* [Prompt]: Look for the word "computer" in the material below. Copy each line that has it.

* [Exercise material]:
◇ ◇ ◇ ◇

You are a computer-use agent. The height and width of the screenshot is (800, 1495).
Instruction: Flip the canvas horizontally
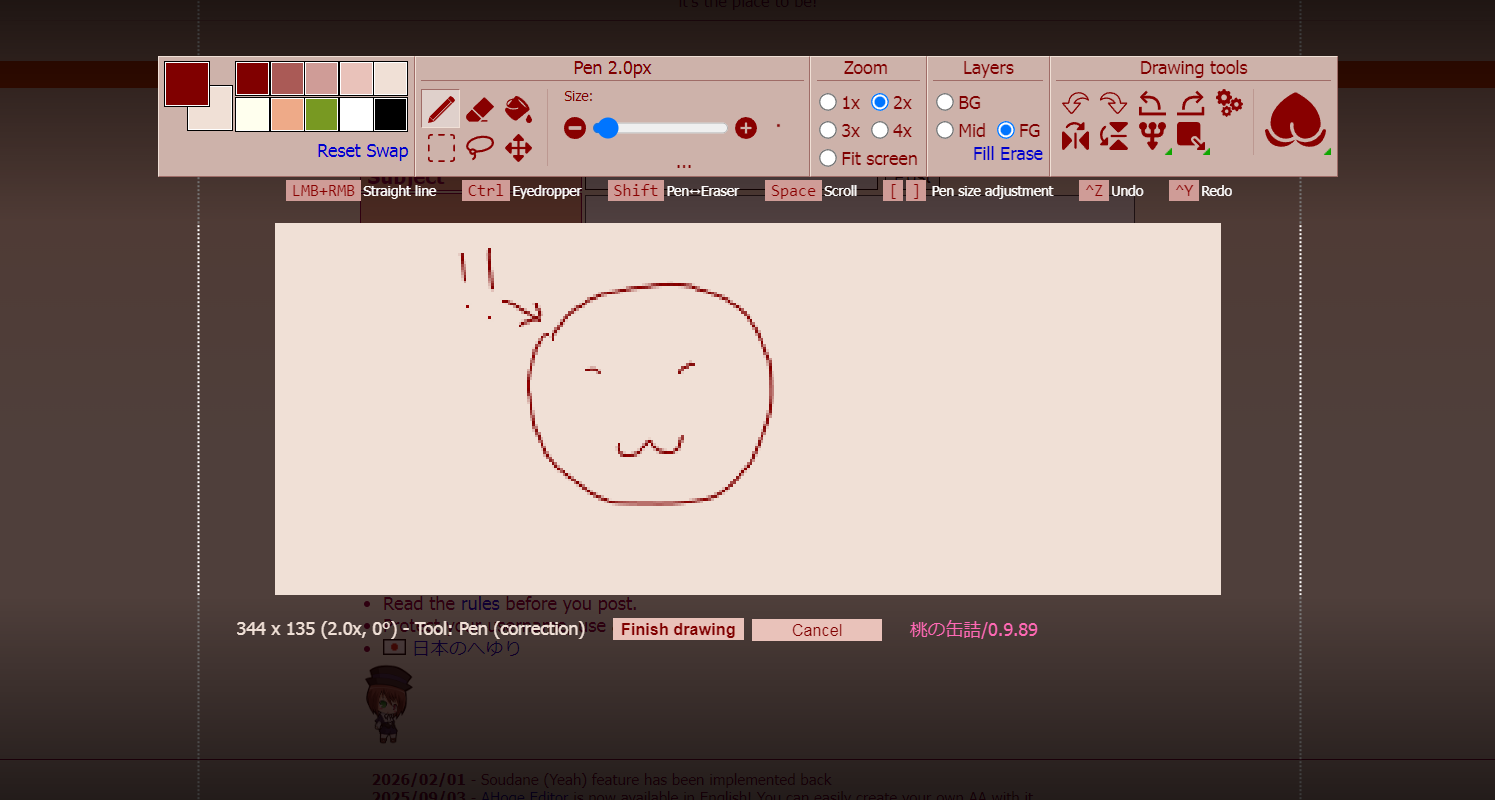1075,137
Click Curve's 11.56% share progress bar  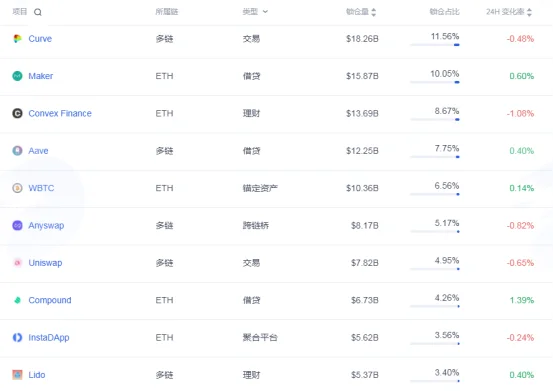tap(435, 45)
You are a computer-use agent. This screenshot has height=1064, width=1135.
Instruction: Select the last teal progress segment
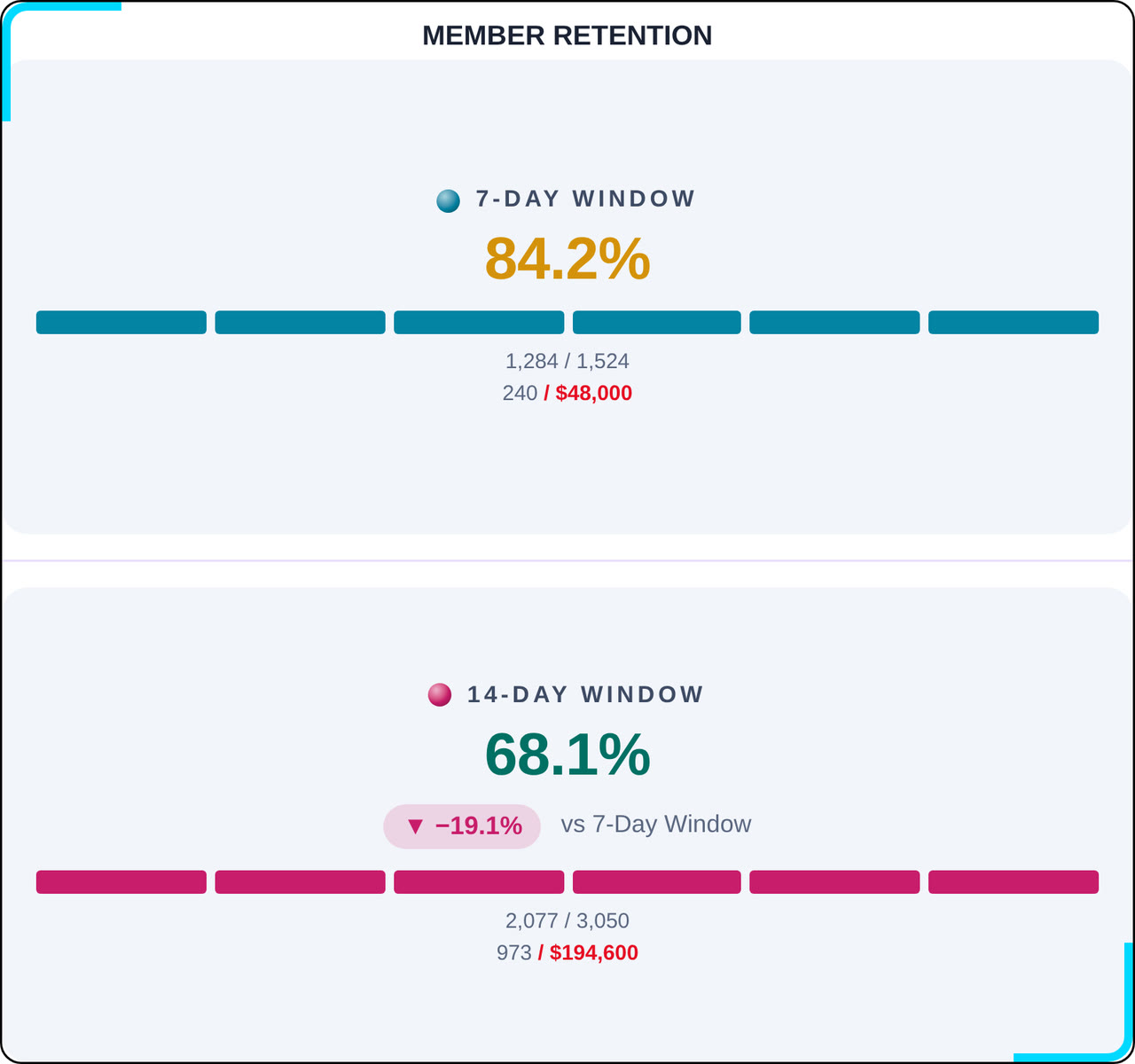1014,323
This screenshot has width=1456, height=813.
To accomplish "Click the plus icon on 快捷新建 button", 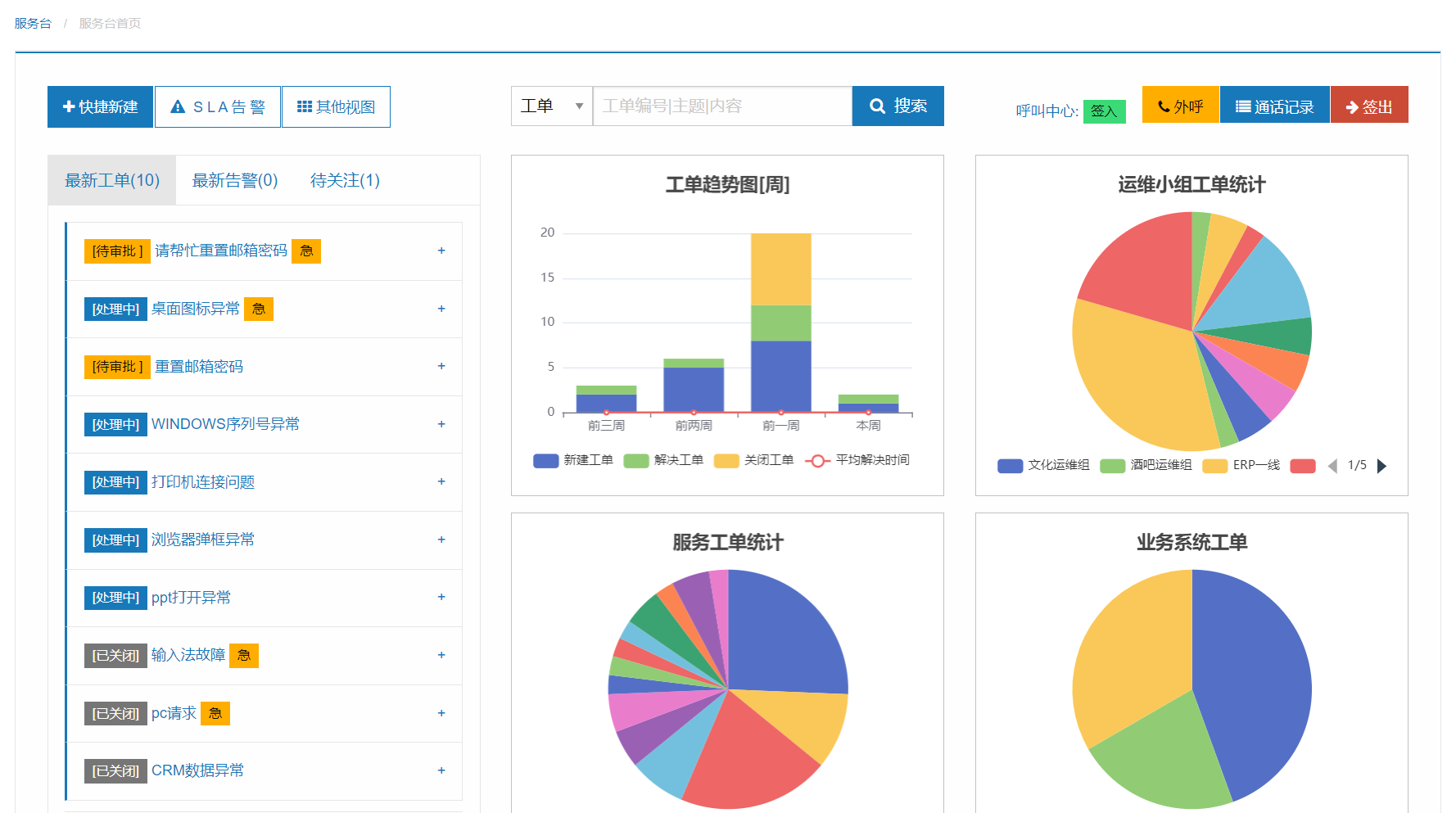I will 69,107.
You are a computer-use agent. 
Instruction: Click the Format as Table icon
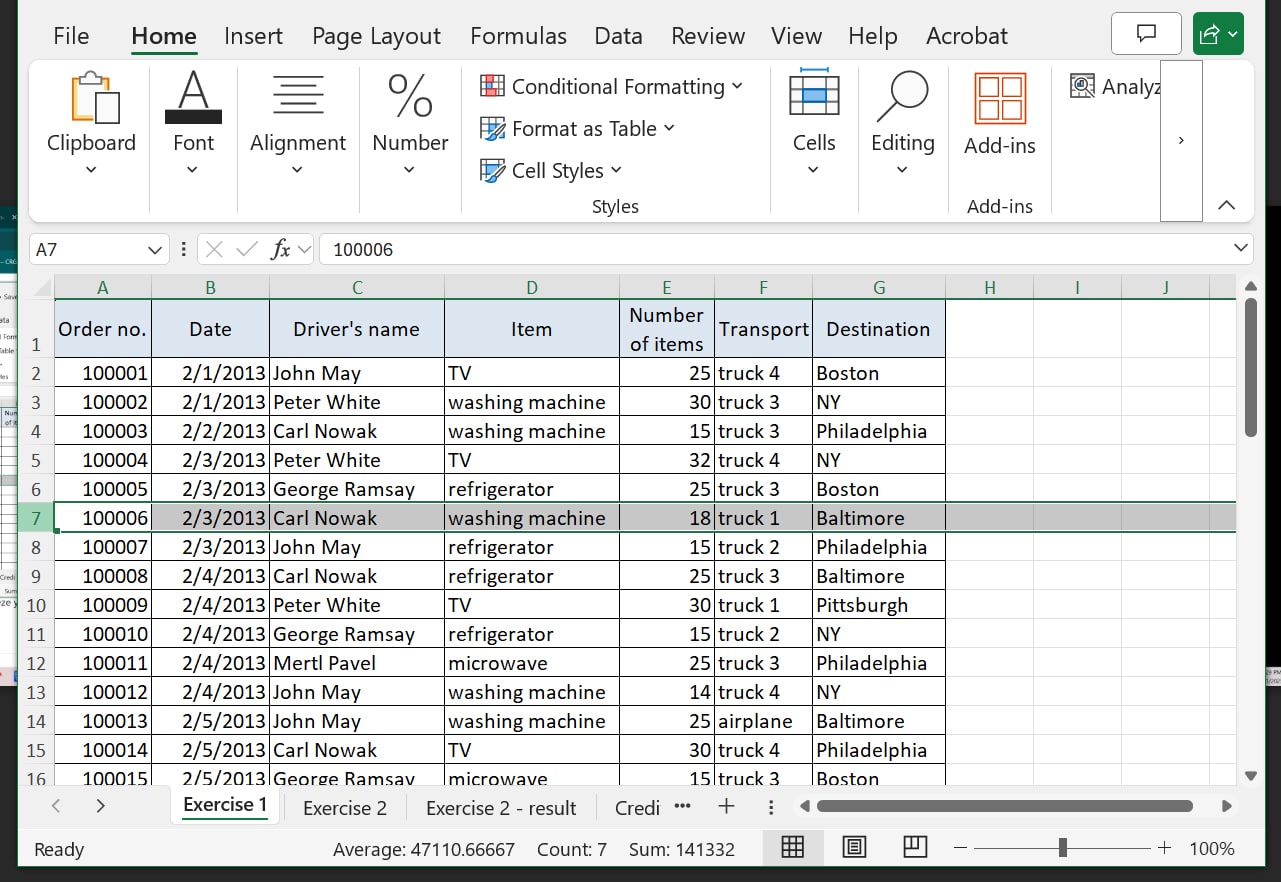coord(493,128)
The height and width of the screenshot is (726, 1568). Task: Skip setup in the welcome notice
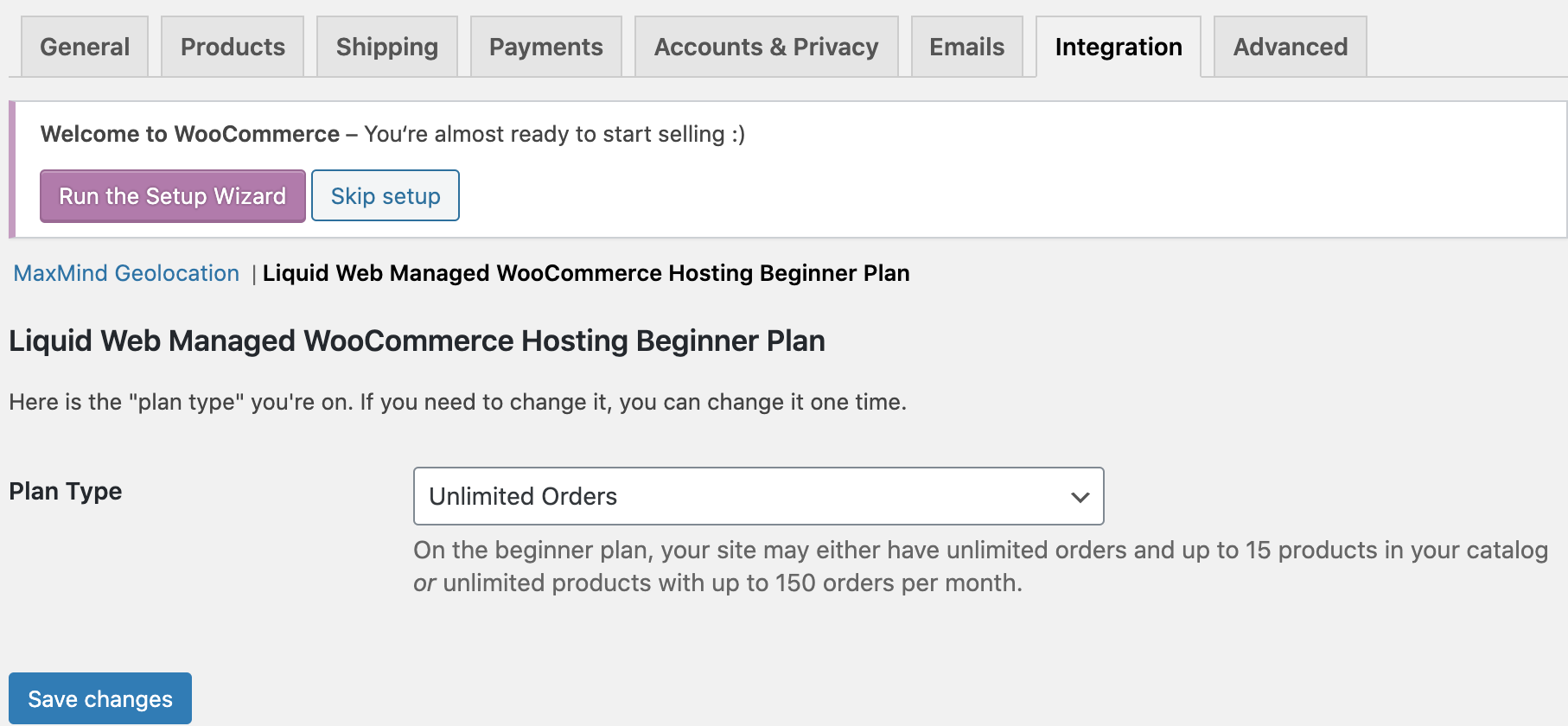tap(386, 196)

◇ ◇ ◇ ◇

* [Response to the exercise]:
You are a computer-use agent. The height and width of the screenshot is (800, 1495).
You are a computer-use agent. This screenshot has height=1064, width=1135.
You are a computer-use agent. 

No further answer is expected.